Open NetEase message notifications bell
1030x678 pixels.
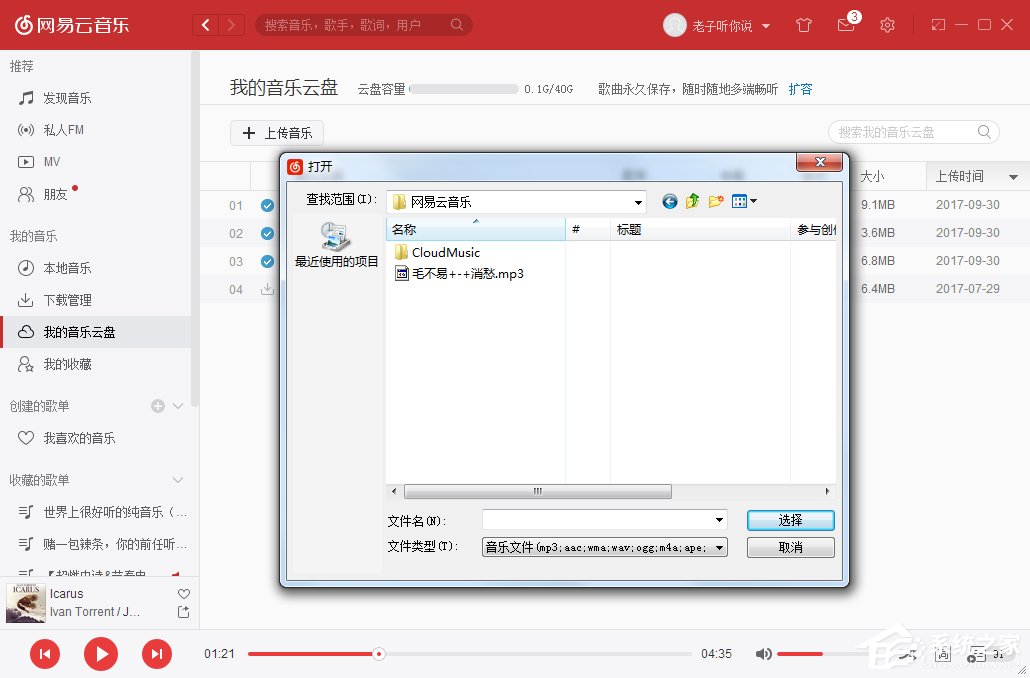pyautogui.click(x=845, y=25)
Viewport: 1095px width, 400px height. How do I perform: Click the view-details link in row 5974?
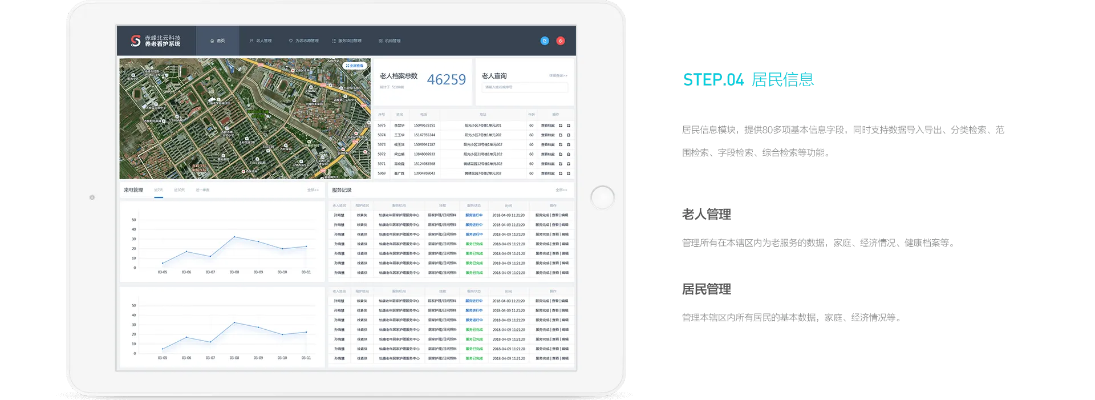(x=547, y=135)
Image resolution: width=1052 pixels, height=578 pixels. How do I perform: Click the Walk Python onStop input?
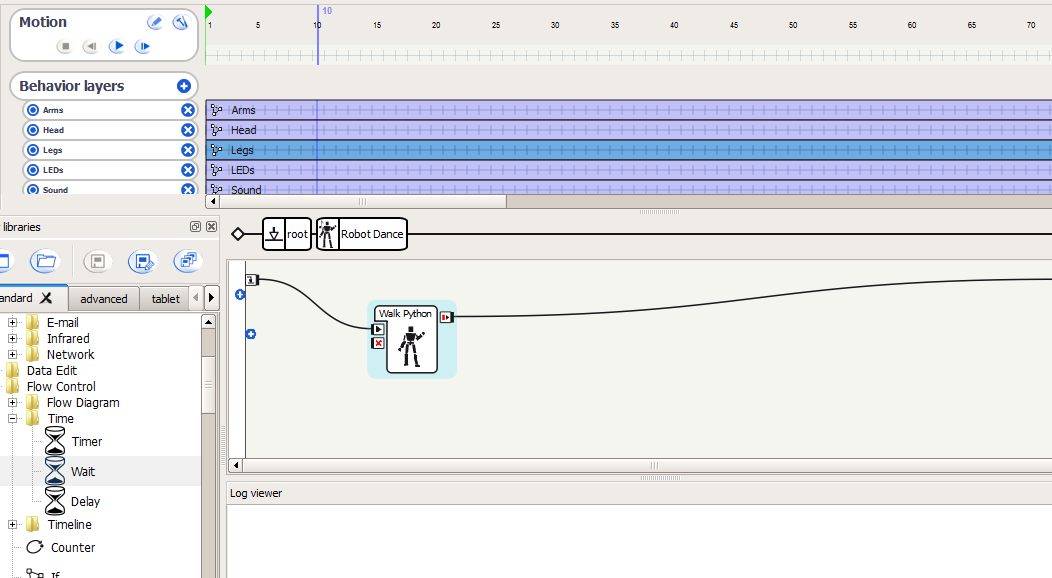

INSTRUCTIONS TO FOLLOW: Only the pictures are to be omitted; restate everything else above exactly.

OUTPUT FOR THIS TASK:
Open NetEase message notifications bell
1030x678 pixels.
pyautogui.click(x=845, y=25)
Viewport: 1095px width, 400px height. How do I perform: Click the view-details link in row 5974?
(x=547, y=135)
Image resolution: width=1052 pixels, height=578 pixels. How do I perform: Click the Walk Python onStop input?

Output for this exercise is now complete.